_Task details_
Your answer should consist of the lines below that hold the word "column".

(Source information Opens)

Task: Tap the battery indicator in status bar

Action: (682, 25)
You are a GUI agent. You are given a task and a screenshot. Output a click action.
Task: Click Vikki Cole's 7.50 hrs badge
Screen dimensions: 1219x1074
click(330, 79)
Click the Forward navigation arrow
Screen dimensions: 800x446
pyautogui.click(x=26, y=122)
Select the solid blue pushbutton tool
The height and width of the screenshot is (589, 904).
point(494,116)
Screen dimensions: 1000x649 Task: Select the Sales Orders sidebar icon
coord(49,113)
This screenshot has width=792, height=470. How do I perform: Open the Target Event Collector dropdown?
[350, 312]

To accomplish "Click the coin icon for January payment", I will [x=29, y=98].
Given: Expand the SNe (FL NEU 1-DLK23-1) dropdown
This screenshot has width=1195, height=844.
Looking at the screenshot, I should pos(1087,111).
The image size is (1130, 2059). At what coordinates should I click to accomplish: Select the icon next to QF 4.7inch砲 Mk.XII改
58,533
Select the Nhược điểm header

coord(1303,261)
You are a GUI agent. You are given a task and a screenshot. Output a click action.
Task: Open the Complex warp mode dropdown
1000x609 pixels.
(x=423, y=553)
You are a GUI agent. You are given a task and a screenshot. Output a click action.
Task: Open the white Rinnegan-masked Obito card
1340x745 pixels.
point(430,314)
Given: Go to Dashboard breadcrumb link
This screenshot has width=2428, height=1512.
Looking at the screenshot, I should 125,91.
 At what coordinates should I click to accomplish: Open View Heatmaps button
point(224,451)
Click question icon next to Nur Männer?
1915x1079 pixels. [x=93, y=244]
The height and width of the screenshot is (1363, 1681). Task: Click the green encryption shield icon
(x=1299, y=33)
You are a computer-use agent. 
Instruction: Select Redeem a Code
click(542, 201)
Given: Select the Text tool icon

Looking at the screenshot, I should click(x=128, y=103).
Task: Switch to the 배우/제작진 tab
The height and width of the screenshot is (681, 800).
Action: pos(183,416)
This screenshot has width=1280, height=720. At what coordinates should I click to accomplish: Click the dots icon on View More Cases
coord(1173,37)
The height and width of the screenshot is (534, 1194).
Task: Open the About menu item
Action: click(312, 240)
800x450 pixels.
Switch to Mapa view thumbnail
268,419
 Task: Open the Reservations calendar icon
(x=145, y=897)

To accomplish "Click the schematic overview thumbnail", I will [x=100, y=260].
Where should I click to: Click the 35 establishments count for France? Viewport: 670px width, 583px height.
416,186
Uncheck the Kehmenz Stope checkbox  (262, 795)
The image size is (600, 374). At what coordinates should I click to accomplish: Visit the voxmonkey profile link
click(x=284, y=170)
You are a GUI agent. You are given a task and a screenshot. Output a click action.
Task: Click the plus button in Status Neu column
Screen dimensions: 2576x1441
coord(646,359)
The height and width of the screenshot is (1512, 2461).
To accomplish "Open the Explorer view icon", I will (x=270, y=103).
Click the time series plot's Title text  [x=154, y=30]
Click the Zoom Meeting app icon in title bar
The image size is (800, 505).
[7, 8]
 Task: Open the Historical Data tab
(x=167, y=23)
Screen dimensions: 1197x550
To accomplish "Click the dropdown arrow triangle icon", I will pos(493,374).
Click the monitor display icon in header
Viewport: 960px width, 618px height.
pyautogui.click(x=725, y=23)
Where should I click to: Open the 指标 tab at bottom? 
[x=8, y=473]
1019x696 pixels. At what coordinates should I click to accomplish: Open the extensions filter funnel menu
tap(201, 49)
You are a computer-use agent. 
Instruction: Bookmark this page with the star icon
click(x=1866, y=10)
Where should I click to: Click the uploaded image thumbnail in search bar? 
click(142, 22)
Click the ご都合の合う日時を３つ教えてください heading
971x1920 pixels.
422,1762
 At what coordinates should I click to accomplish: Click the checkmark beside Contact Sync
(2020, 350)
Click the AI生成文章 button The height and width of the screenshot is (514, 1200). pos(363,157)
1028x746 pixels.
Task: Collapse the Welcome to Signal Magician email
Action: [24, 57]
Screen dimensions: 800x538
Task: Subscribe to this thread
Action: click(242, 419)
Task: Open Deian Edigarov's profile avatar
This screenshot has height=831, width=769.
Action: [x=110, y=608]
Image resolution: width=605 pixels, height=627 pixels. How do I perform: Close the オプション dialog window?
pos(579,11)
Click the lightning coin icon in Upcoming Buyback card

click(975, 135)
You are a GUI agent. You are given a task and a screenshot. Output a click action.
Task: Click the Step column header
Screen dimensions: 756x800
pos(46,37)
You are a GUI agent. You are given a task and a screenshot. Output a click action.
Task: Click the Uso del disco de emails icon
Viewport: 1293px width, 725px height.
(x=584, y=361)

(Source information Closes)

_Response to this exercise_
Task: Click the plus button in Status Neu column
Task: Click the Step column header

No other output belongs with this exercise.